In tunicates, both macrophages and morula cells participate in the rejection of foreign cells.  The numbers of morula cells can increase four times within the first 2 hours of the reaction.  Morula cells are similar to vertebrate lymphocytes in this feature and in some morphological characterisitics (Rinkevich, 1998).

     Lectins are a group of cell surface proteins which, like the immunoglobulin domain, have been utilized by many animals for immune reactions  (Hofer, 2001).   Sponges possess lectins homologous to those found in vertebrates (Gamulin, 1994; Schacke, 1994a).
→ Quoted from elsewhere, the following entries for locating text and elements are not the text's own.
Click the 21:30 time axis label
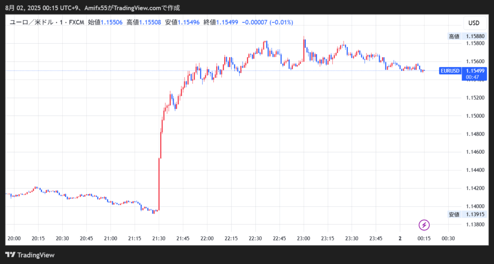Screen dimensions: 494x264 [159, 238]
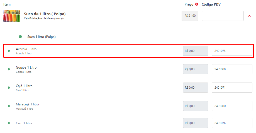256x133 pixels.
Task: Click the R$ 0,00 price box for Acerola
Action: click(196, 51)
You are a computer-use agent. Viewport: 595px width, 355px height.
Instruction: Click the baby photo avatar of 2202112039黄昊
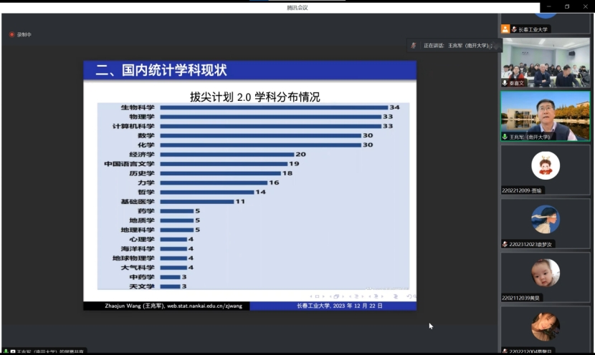tap(546, 273)
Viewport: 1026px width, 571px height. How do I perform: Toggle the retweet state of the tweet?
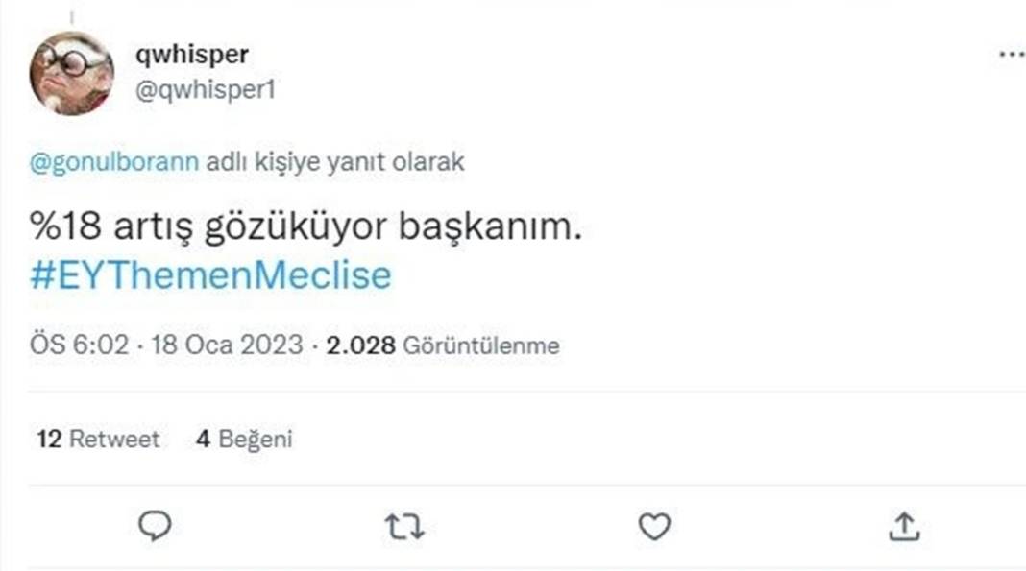[406, 524]
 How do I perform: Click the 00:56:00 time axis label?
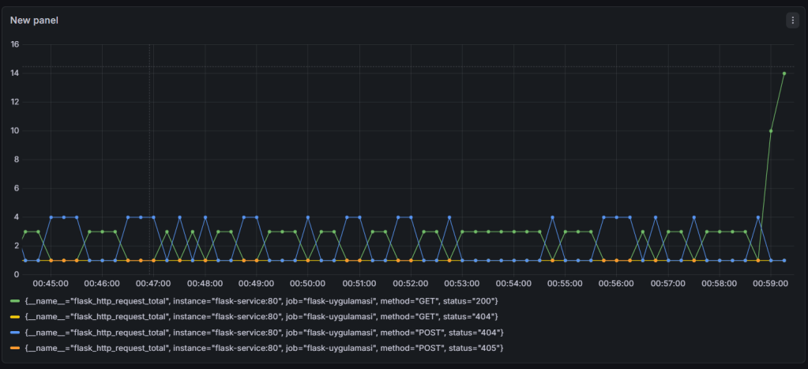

In invertebrates, lectins bind to foreign particles and facilitate phagocytosis (as do antibodies in vertebrates).  The human protein collectin (related to the lectins) coats foreign particles before phagocytosis, just as antibodies do (OMIM).    Mannose-binding lectin (MBL) is produced by liver hepatocytes and functions in the blood (hepatocytes are pictured below). 


MBL can bind Staphylococcus aureus, many Streptococcus, E. coli, Klebsiella, Haemophilus influenzae type b, yeast, other fungi, and viruses such as  HIV, IAV, and RSV.  Although MBL binds to microbial  monosaccharides which also exist in higher animals, these monosaccharides do not occur in the repetitive manner in vertebrates in which they are found in many microbes.  Cancer cells and virally infected cells can change their cell surface sugars and MBL can bind to these cells and inhibit tumor growth.  Deficiency of MBL in humans lessens complement binding to microbes,  Thus, MBL behaves in a way similar to antibodies in many respects (Lu, 2002; Gadieva, 2001).  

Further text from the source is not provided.